The world is full of people who make Sikhism and turbans famous. Deputy Sandeep Singh Dhaliwal, the first Sikh deputy in Harris County, who was assassinated while doing his duty, was known for his humanitarian contributions to Texas. He was a unifying figure in the Houston area and even the non-Sikh population mourned his death and came forward to support his family. Recently, we all saw how top leaders of the world adorned the turban as part of the 550th Parkash Purab celebrations of Sri Guru Nanak Dev Ji.

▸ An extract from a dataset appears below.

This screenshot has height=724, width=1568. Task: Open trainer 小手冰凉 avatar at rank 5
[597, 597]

Yet, the people in Europe continue to play their ignorance card when it comes to Sikhs and disrespect the turban. Western culture hasn’t accepted our turban, more because of their racist attitude, and less because of the fear element. I have been raising my voice against such incidents for the last few years. In 2016 as well, I wrote a letter to the US ambassador regarding an incident of disrespect of the turban and a Sikh boy at a US airport. In the same year, Sikh American actor and model Waris Ahluwalia was barred from a flight for refusing to remove his turban.
The turban is a part of the Sikh identity and asking any Sikh to remove it is racial prejudice. Such incidents are happening a lot these days and it is not at all because of ignorance. First-world countries enjoy looking down on us because of our turban. Let me share with everyone why Sikhs wear a turban: it is a blessing of Sri Guru Gobind Singh Ji, who wanted to promote equality in an era when only nobility wore turbans. So he asked his Khalsa warriors to wear turbans to reflect the fact that a Khalsa (Sikh) believes in equality and respect.

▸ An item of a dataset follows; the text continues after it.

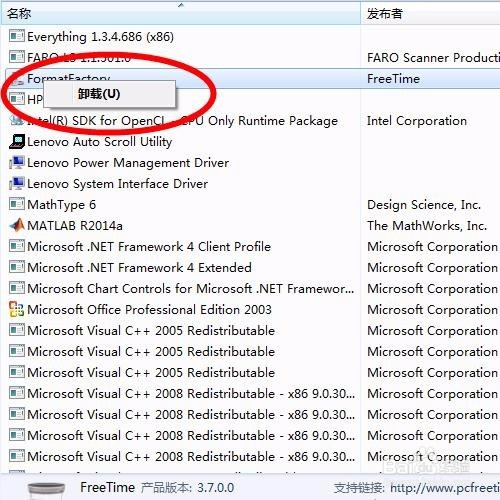Click the sort arrow above the name column
This screenshot has height=500, width=500.
point(181,5)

As a devout Sikh, I value my turban more than my life; quoting a famous Shabad “Sir Jaave Ta Jaave Mera Sikhi Sidak Na Jave,” which means that “I am willing to sacrifice my head; but I must not lose my Sikh way of life.” The turban is a way of life for Sikhs and I would be happy to be part of a world that accepts my turban, respects it, and reflects on the emotional commitment of Sikhs’ attire.